Ne discende che, in presenza del contratto di spedalità, la responsabilità dell’ente ospedaliero o della casa di cura privata nei confronti del paziente ha natura negoziale, e può conseguire, ai sensi dell’art.1218 c.c., all’inadempimento delle obbligazioni direttamente a suo carico nonché, ai sensi dell’art.1228 c.c., all’inadempimento della prestazione medico-professionale svolta dal sanitario, quale suo ausiliario, pur in assenza di un rapporto di lavoro subordinato o parasubordinato, comunque sussistendo un collegamento tra la prestazione del medico e l’organizzazione aziendale dell’ente, che si avvale dell’attività del professionista. (Cass. Sez.

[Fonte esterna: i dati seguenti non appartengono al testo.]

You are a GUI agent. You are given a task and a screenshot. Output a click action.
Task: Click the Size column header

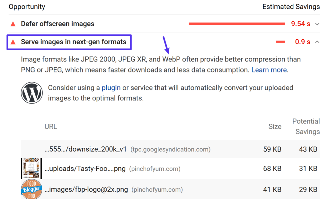coord(275,126)
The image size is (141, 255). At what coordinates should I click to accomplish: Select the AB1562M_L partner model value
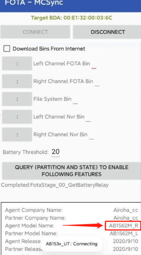point(124,233)
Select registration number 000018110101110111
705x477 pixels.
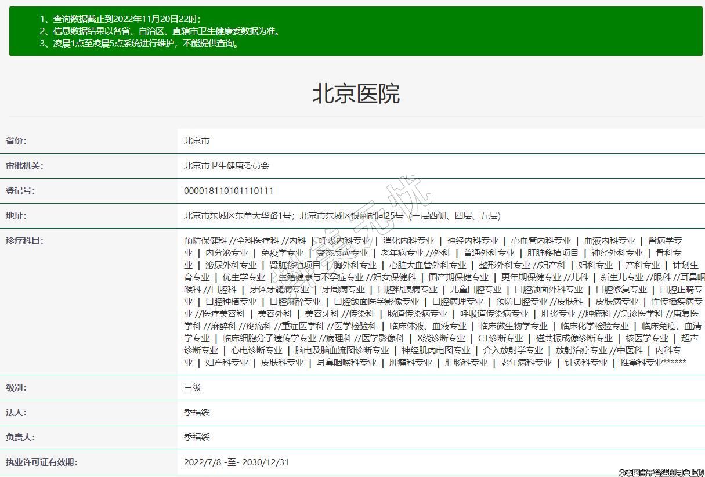point(228,191)
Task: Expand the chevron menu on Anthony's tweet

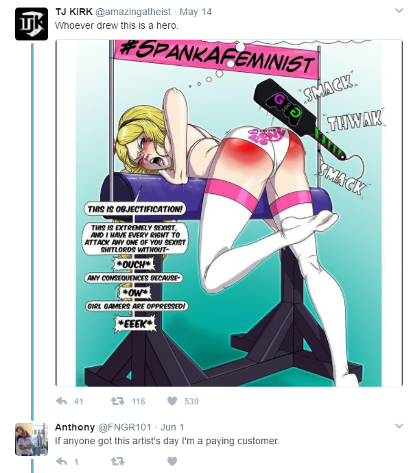Action: [399, 426]
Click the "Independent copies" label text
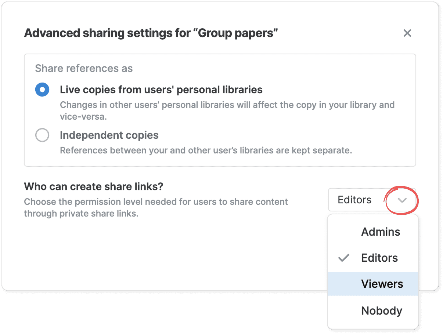This screenshot has height=334, width=443. pos(109,135)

Unite 02/9556).
Il diritto al risarcimento del danno
Per queste ragioni il Tribunale di Taranto ha ritenuto di condannare in solido i convenuti al risarcimento del danno non patrimoniale conseguente alla lesione dell’integrità psicofisica causata all’attore.
Ed invero, non poteva certo dubitarsi che nel caso di specie, l’attore avesse patito un danno qualificabile come “biologico”, puntualmente accertato dal CTU e quantificato nella somma di Euro 4.158,72.
Non sono stati, invece, ravvisati i presupposti per l’aumento “personalizzato” del danno di cui al comma 3 dell’art.139 codice assicurazioni, poiché il danneggiato non aveva allegato e provato elementi peculiari a sostegno di un maggior pregiudizio sofferto.